Nadal y el tío Toni

Comentábamos no hace muchas semanas, con motivo del fallecimiento de Iñaki Ochoa de Olza en el Annapurna, el indudable impacto social que tiene la alta competición en nuestras sociedades desarrolladas. Pocos acontecimientos provocan tanta pasión y tantos seguidores como una olimpiada, unos campeonatos mundiales o europeos de fútbol, o un gran premio de fórmula uno. Y si el ejemplo lo circunscribimos a Navarra, sólo el Osasuna consigue, pese a su mala racha, reunir a más de 15.000 personas en su estadio, se llame el entrenador Ziganda o Camacho.

Y los dioses de este Olimpo son los deportistas de élite. ¡Y qué élite! Los hay desde analfabetos funcionales, los más, a jóvenes que se expresan con corrección en castellano e inglés y hacen gala de sensatez y sentido común en sus manifestaciones, los menos; y desde ejemplos de mala educación y grosería permanente, a personas que encarnan los verdaderos valores del espíritu olímpico.

Uno de los deportistas que mejor definen esos valores positivos a los que acabo de hacer referencia es el tenista Rafael Nadal.

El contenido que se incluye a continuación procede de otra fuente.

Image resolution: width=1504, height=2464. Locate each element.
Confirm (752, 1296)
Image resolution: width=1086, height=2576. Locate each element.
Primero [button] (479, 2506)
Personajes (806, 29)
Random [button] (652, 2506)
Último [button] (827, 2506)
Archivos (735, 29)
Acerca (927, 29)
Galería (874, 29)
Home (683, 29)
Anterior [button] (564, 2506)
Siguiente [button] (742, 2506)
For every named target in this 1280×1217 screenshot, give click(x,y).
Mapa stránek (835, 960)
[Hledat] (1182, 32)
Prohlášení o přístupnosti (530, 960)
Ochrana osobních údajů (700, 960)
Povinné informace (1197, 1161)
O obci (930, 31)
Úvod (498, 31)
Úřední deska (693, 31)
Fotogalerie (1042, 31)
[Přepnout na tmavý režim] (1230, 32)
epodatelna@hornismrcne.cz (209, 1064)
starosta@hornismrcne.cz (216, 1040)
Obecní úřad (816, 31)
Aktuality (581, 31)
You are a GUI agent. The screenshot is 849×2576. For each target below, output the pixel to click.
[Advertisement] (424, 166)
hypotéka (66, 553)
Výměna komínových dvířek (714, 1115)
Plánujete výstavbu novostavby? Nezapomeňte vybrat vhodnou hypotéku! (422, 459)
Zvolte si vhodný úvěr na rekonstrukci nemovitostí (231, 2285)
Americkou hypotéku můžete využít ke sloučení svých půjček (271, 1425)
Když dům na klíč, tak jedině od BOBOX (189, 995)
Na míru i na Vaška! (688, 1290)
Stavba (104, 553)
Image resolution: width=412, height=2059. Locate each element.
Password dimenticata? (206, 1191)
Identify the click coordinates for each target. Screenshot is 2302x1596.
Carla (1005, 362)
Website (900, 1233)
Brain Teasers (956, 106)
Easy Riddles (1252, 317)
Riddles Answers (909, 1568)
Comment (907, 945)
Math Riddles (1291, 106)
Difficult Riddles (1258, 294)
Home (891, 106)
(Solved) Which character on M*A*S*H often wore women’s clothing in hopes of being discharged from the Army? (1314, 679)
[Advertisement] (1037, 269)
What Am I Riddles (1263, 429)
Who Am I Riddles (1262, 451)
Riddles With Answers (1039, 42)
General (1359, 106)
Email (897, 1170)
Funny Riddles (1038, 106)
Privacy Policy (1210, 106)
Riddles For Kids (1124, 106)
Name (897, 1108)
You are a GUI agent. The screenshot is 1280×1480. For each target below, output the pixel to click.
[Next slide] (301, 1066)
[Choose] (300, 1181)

Su silueta se nos ha hecho, además de familiar, inconfundible en los últimos años: raqueta en su mano izquierda, melena al viento, cinta en el pelo como un nuevo Diadúmeno, la conocida escultura clásica de Policleto, recia musculatura, camisa sin mangas, pantalones piratas, mirada concentrada, capacidad de sufrimiento, pelea sin fin y, casi siempre, como colofón final, una amplia sonrisa junto a un trofeo ardorosamente disputado.

Afortunadamente, cosa poco habitual, Rafael Nadal no pierde enteros sin su raqueta. Su proverbial corrección, su respeto por los rivales, su exquisita educación, y su escaso endiosamiento le convierten en un tipo que suscita una simpatía generalizada, hasta el punto de ser el hijo que casi todos los padres quisiéramos tener, porque aunque sí lo haga con el cordaje de su raqueta, no parece ser capaz de romper nunca un plato. Su imagen seductora y de ídolo de masas quedó perfectamente de manifiesto la semana pasada en la entrega de los premios Príncipe de Asturias de Oviedo, lo que me exime de más comentarios. Los navarros sabemos algo de esto, porque la figura de Miguel Induráin encarnó, en buena medida, valores similares a los que ahora estamos glosando.

Pero tras la figura gigante de Rafael Nadal aparece siempre otro personaje menos conocido y valorado, el tío Toni, su entrenador, amigo y hombre de confianza. Desde su tierna adolescencia, le ha acompañado, enseñado, corregido y alentado en su periplo por los cinco continentes. Y allí esta él, sentado en la tribuna, con su gorra de visera, su semblante serio, su espíritu austero y sus indicaciones precisas. No hace mucho, tuve ocasión de leerle una larga entrevista y mi admiración hacia su persona creció extraordinariamente. No se pueden tener las cosas más claras ni ejercer mejor labor pedagógica. Riguroso, cercano, amable, disciplinado y sensato, él es, en buena medida, el causante de que un impetuoso joven se haya convertido en un consumado tenista, y de que en vez de hablar de un ídolo vanidoso y engreído nos refiramos a Nadal como un referente positivo para la juventud actual.

No son pocos los ejemplos en sentido contrario. Desde esos padres agresivos y agresores que abundan en los campos de fútbol, incapaces de ver que sus hijos -figuras en ciernes para ellos- no pasarán de las categorías inferiores, a esos entrenadores de jugadores de alto nivel que tienen como único objetivo la consecución de éxitos deportivos, aunque en el camino dejen una piltrafa humana incapaz de asumir su condición de ser anónimo y mortal el resto de su vida.

Al final, una vez más, no hablamos solamente de dinero, sino también de valores. Y éstos, hoy los encarnamos en Nadal y en el tío Toni. ¡Enhorabuena a ambos!